‘What good will it do?’
Às vésperas do aniversário de oito anos da tragédia ocorrida na Columbine High School, em Jefferson, Colorado, ocorrido em um 20 de abril - em que dois alunos armados causaram a morte de dez estudantes -, e apenas dois dias depois das mortes ocorridas na universidade Virginia Tech, a rede de televisão norte-americana NBC divulgou as imagens de um vídeo e de fotografias enviadas para aquela emissora de televisão por Cho Seung-Hui, o desequilibrado estudante de Letras que protagonizou o massacre de seus colegas de universidade e de dois professores.
As imagens chocaram o país e, mais ainda, os parentes e amigos das vítimas. Seung-Hui declara, na gravação enviada para a televisão poucos minutos depois dos dois primeiros assassinatos cometidos por ele naquele dia, que iria “morrer como um mártir, como Jesus Cristo” e outros dois mártires, Eric Harris e Dylan Klebold - os dois jovens do massacre de Columbine. Contudo, mais que as imagens de Seung-Hui portando as armas do massacre ou as palavras desconexas que pronuncia em sua “carta suicida” gravada em vídeo, a divulgação revoltou a sociedade americana e os policiais que investigam o caso. Eles temem que a divulgação do material produzido pelo assassino possa motivar outras pessoas com semelhante desequilíbrio a cometerem crimes inspirados pela ação doentia de Cho.

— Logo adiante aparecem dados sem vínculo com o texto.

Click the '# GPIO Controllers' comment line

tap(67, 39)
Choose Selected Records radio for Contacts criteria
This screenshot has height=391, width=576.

Um dia apenas depois de divulgadas as imagens, cinco escolas secundárias e universidades estadunidenses receberam ameaças. Em uma delas, o suposto agressor afirmava que iria promover “um massacre maior que o de Virginia Tech”, dando a entender que seu objetivo era superar o odioso recorde de mortes de Cho Seung-Hui. Como o jovem sul-coreano, que aparentemente promoveu a matança incentivado pelas histórias de Columbine - cujos assassinos também produziam vídeos em que falavam de seus instintos violentos e de seus planos de cometer um massacre em sua escola -, outros tantos jovens alimentados por uma cultura de violência cada vez mais forte em nossos dias receberam, via satélite, mais material para a construção de suas sociopatias.

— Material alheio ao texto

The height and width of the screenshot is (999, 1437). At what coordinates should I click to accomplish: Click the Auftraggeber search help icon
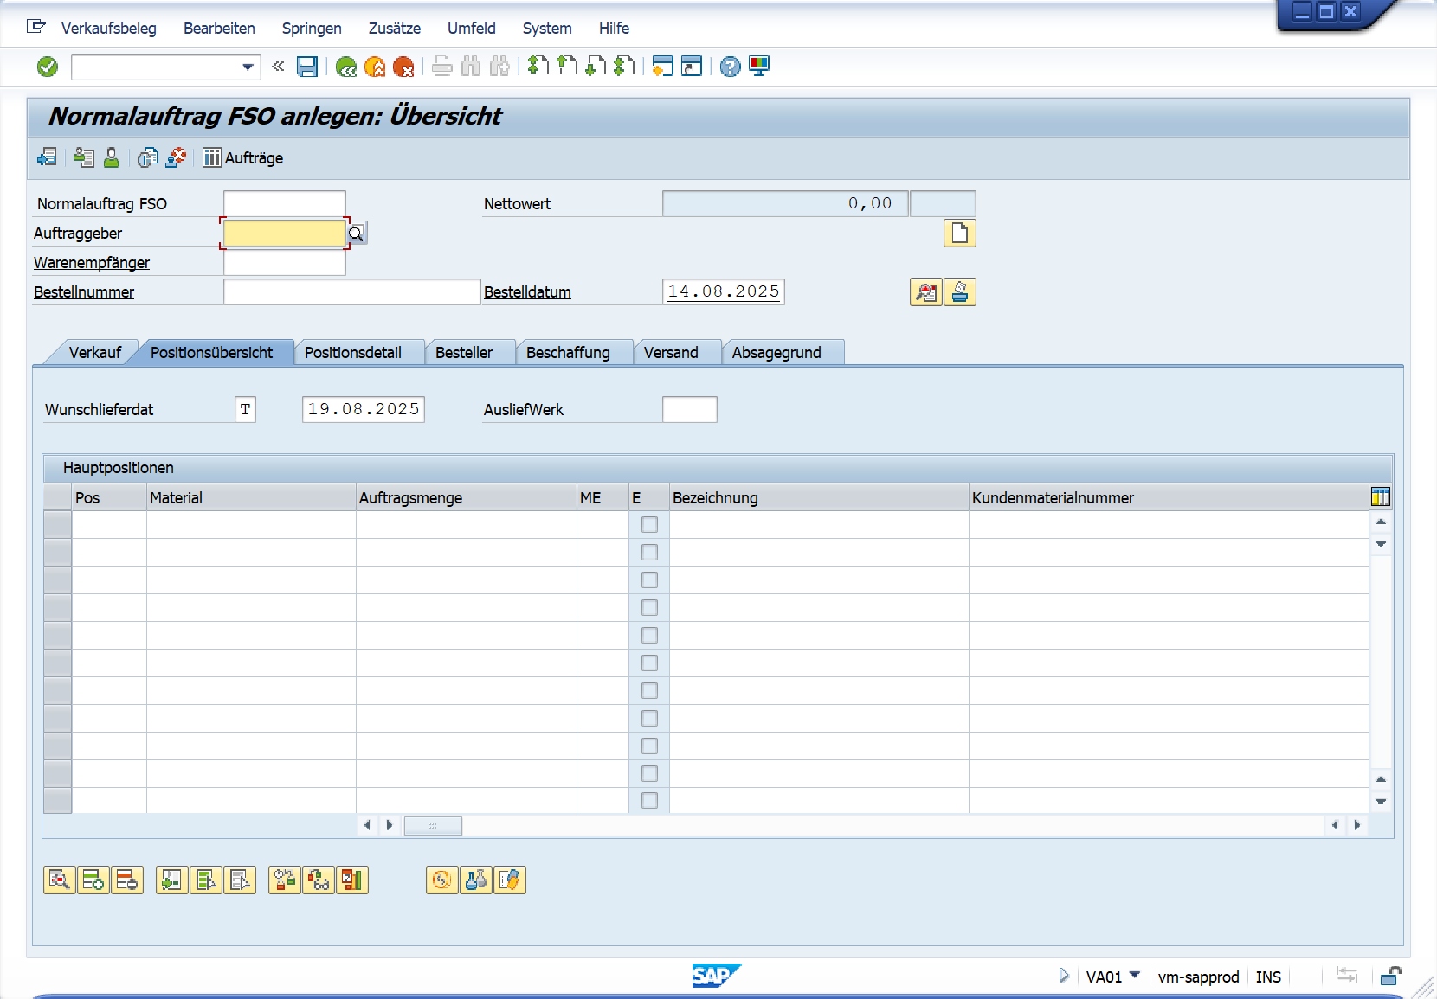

“O que de bom pode vir disso?”, foi a pergunta do policial que chefia as investigações dos assassinatos em Virginia Tech. A sede da NBC em gerar um furo de reportagem - que certamente rendeu um lucro imenso para a empresa, a partir de sua divulgação em nível mundial - lançou nas emissoras de televisão e na rede mundial de computadores as palavras repletas de fúria e insanidade de um jovem cuja motivação maior pode ter sido justamente a idéia torta de se tornar uma celebridade póstuma. Colocar no ar as frases ditas por um louco, cuja última ação no mundo foi a de matar inocentes em nome de uma dita “vingança contra a sociedade”, é não só inconseqüente, mas temerária. E não é sem razão que os norte-americanos vivem em neurastenia perpétua: a violência tornou-se um negócio muito rentável para aquele país tão invejado e competitivo. Oxalá a irresponsabilidade dos jornalistas da NBC não seja o ponto de partida de mais uma competição: a de quem mata mais estudantes em uma terra onde munição e armamento são comprados no mercado mais próximo de sua casa.